Monday, June 10, 2013

Foreword from The Iron Door: An Oral History Project of Nozzy Valley, Idaho

[Handwritten note to Iron Door (the person):
Dear Mr. Door:
Perhaps you are familiar with my book, published in 1995 by McFarland Press: The Iron Door: An Oral History Project of Nozzy Valley, Idaho. If you are not, I dare say you would find it of considerable interest. A complementary copy is winging its way to you via U. S. Mail as I write. I shall submit some selected interviews for consideration in your "Iron Door Story-Off" (contest) in future. For a context enabling your full appreciation of those interviews, I send you this Foreword to the book. Enjoy!
--Robert Q. Evans II]


The interviews included in this book are transcribed from face-to-face interviews conducted by the editor with the residents of the Nozzy Valley between October 1991 and May 1995. These interviews were recorded on a 1978 RCA audio recorder console and transcribed directly, all by the editor. All interviewees lived in the Nozzy region--town or surrounding farmlands--for significant portions of their lives. The interviewer's purpose is to record for posterity Nozzyites' recollections, both personal and second-hand, of the region's Iron Door legend.
As a legend, the story of the Iron Door is by definition neither plainly factually true nor demonstrably false. Its hard facts, embellishments, and outright fabrications are impossible to identify and separate authoritatively.

The Iron Door Legend (a composite description assembled by the editor)
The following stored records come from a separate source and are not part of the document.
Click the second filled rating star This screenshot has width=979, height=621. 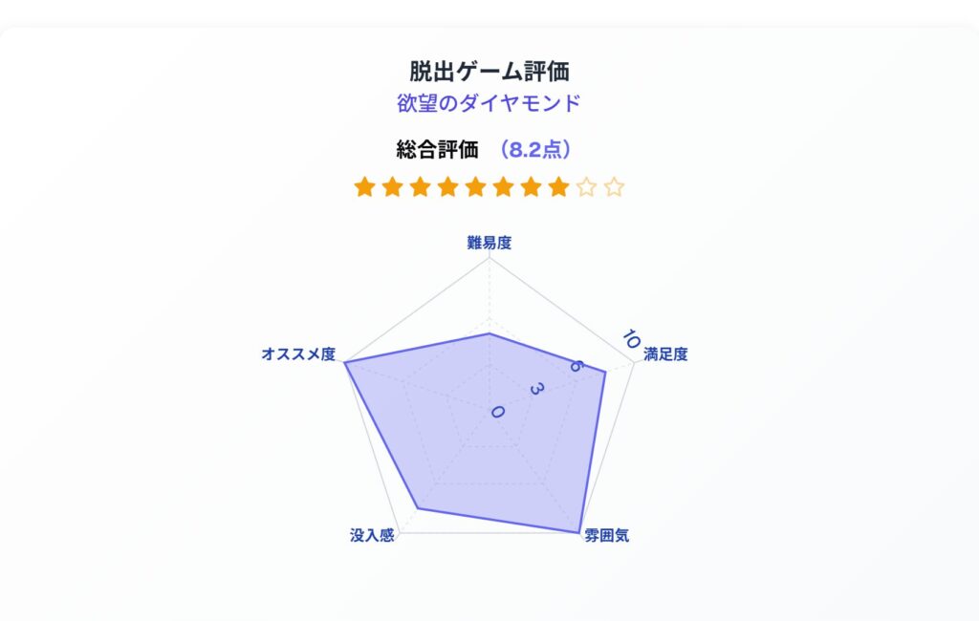[x=392, y=187]
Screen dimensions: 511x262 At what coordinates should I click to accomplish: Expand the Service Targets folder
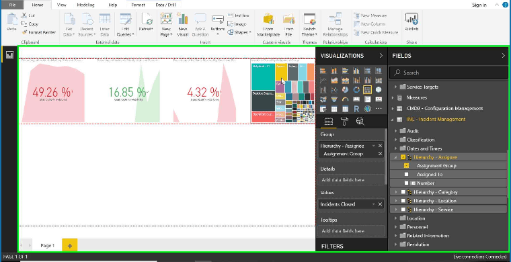pos(396,87)
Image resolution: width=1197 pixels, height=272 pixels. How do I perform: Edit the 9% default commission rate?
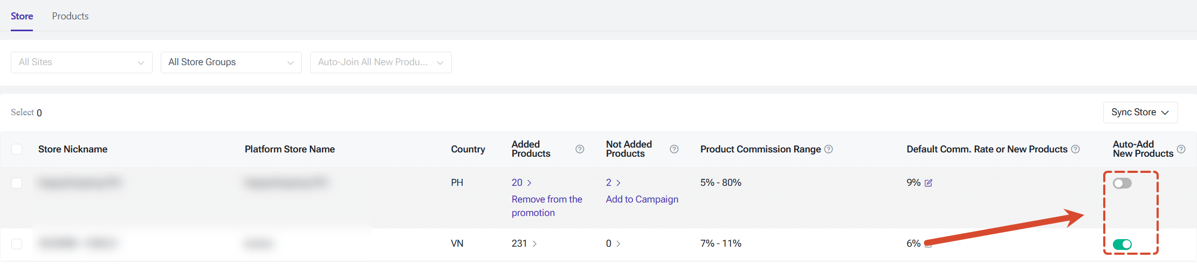click(x=928, y=183)
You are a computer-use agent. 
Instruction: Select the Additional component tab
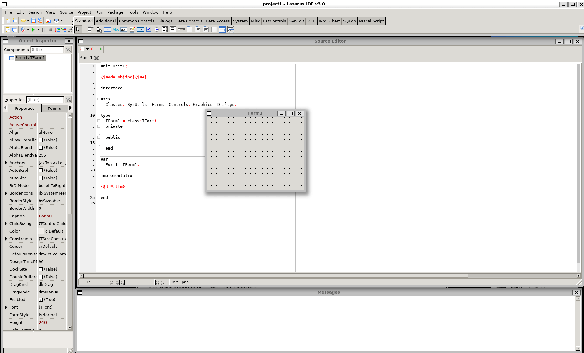click(106, 21)
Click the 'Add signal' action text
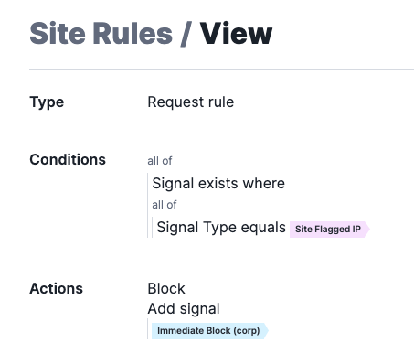This screenshot has height=364, width=414. point(184,309)
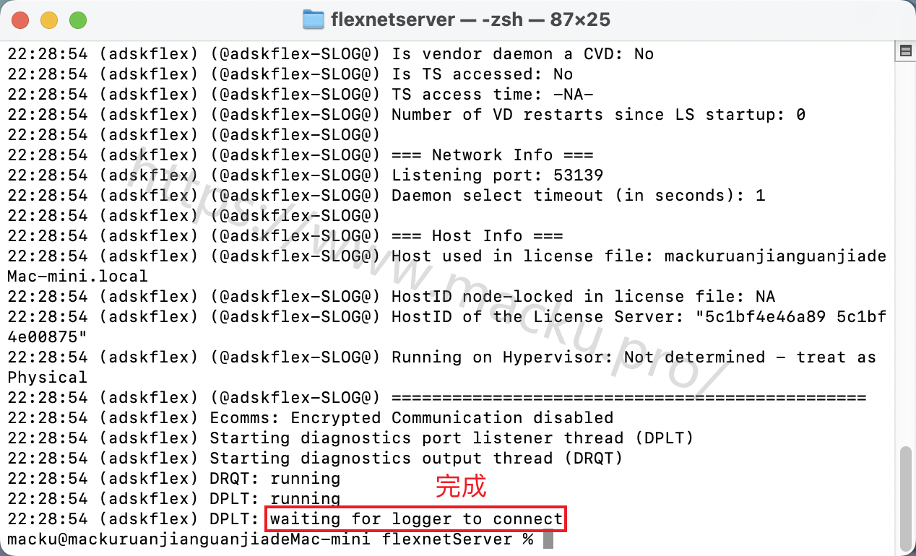This screenshot has height=556, width=916.
Task: Click the '=== Network Info ===' heading line
Action: pos(492,155)

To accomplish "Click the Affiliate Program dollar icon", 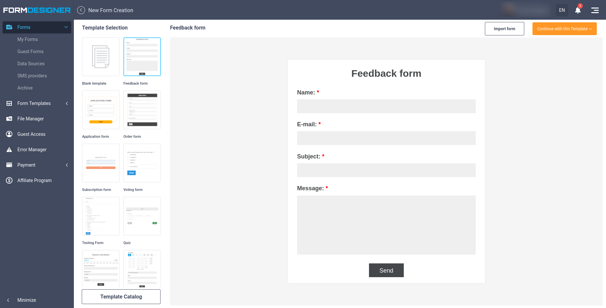I will 9,180.
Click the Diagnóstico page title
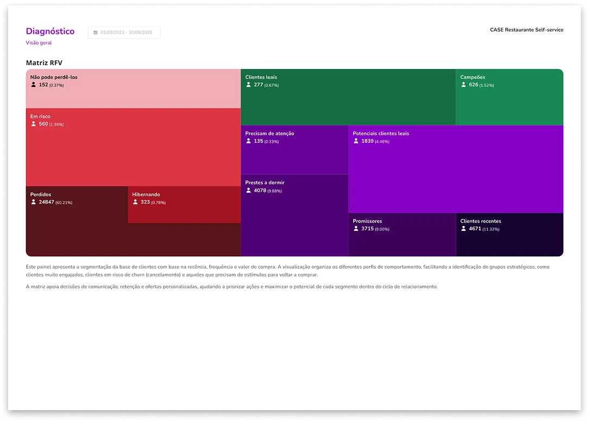Screen dimensions: 589x421 coord(50,32)
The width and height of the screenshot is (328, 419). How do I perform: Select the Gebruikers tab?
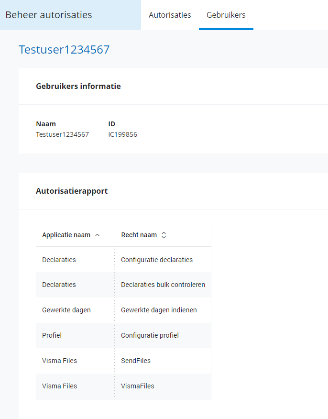(x=226, y=15)
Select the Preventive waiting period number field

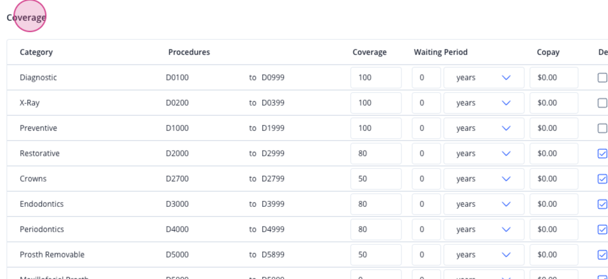pos(426,128)
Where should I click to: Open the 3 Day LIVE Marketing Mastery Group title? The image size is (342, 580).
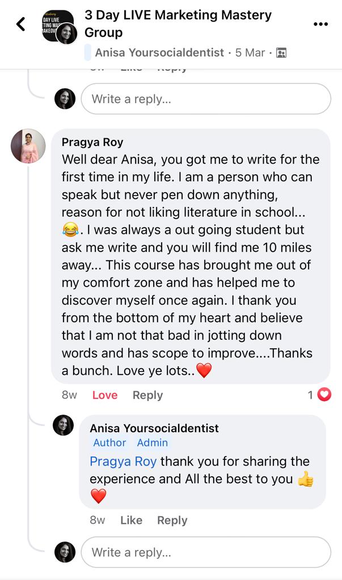pyautogui.click(x=178, y=24)
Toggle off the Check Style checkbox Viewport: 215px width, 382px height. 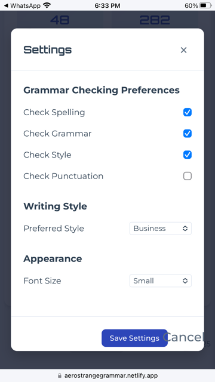(188, 155)
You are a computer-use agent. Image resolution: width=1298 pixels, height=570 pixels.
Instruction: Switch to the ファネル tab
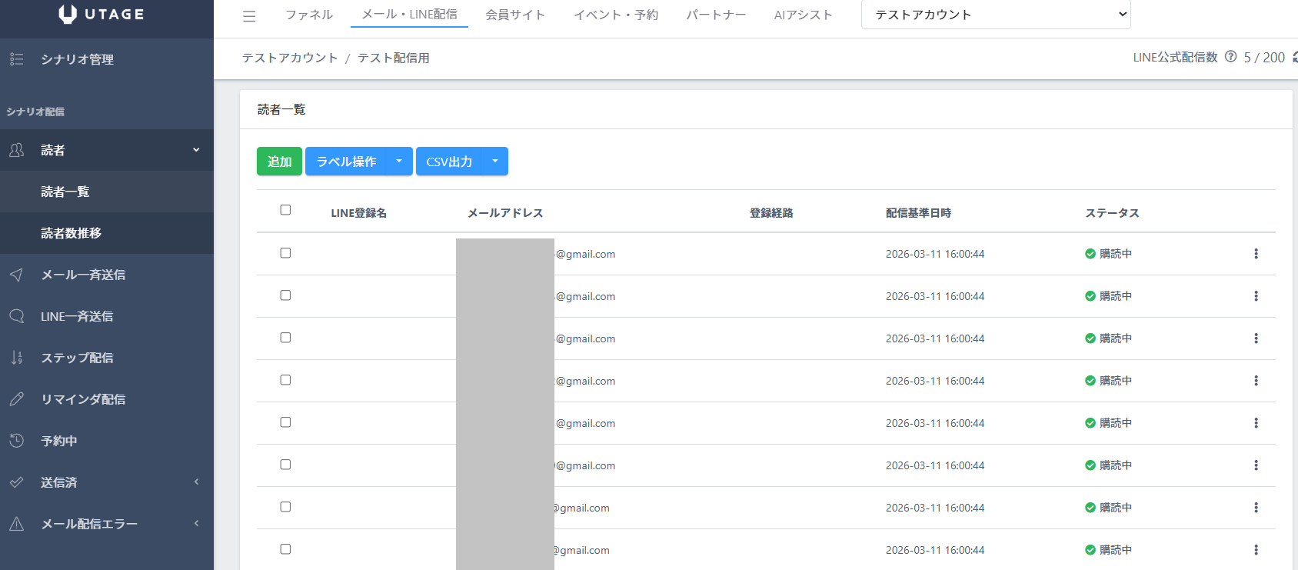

The broad, flat Nozzy Valley provides a natural passageway between Salt Lake City, Utah and key travel junctures northwards, such as Pocatello and Coeur d'Alene, Idaho, Helena, Montana, and the Canadian border. Thus, in the late nineteenth century, it naturally became a well-traveled route for stagecoaches and wagon trains. That, in turn, meant that the Nozzy Valley became home to many stagecoach bandits. Some local residents referred to the road running through Nozzy as the "Gold Road" because of all the wealthy people traveling through with valuables on their way to Canada, northern Idaho, or Oregon.
One gang in particular became notorious in Nozzy in the early 1880s. This three-man group was called the Iron Door Gang, because their lair, containing ill-gotten gold and valuables plus dynamite and firearms, was protected by an impenetrable iron door. The Nozzy Historical Museum, now [1995] open by appointment only in downtown Nozzy, describes the iron door as "made from two wagon wheels and a thin sheet of iron." The Iron Door sealed off a naturally occurring cave that had been further excavated using TNT and hand shovels. The Iron Door cave sat "near the top of one of the peaks[,] where the view offered escape from any approaching posse."
The legend of the Iron Door began while the Iron Door gang was still supposed to have been operating, in the mid-1880s. One Mormon bishop who traveled through the area in August 1886 reported in his diary that the gang had taken his "gold all one hundred and three dollars worth, and [his] temple garments, at which [garments] they did point and laugh for a considerable long while before tearing into small pieces." One thirty-year-old housewife on her way to Portland noted that the three bandits who robbed her stagecoach were "perfect gentlemen in every way, except that they inconvenienced the ladies very much by taking away their jewelry and coin purses willy-nilly." She reported that although "they would not accept an answer of 'No, Sir,'" they did "request the handing over of all goods and moneys with great politeness and genteel manners." Only two injuries were ever reported to have been caused by the Iron Door Gang. In each case, the man being robbed drew a pistol to attack the bandits, who then shot the gun out of his hand. The gang made no other attacks upon travelers. They only wanted travelers' "portable property."

The Iron Door legend was common knowledge in the Nozzy Valley, often retold and much loved, until the mid-twentieth century. Groups of teenaged boys and young men regularly took "Iron Door Expeditions" in the hills where the cave was supposed to have been. None entered the cave, though many reported sightings. Through the 1930s and 40s, Malad Elementary students put on a play each 4th of July celebrating Nozzy's history and highlighting the Iron Door story. But in the 50s new forms of entertainment such as television and rock 'n' roll began to claim young people's attention. The last known Iron Door Expedition occurred in the late summer of 1980. The legend slipped steadily from community memory over the decades. Currently, the Iron Door legend is known well only by a few long-term residents of Nozzy over fifty years of age. The legend survives, too, in the names of the Iron Door Playhouse on Nez Perce Street, and the Iron Door Restaurant on Route 7 in northern Nozzy Valley. That is the purpose of this book, to record the legend while some Nozzyites still remember it.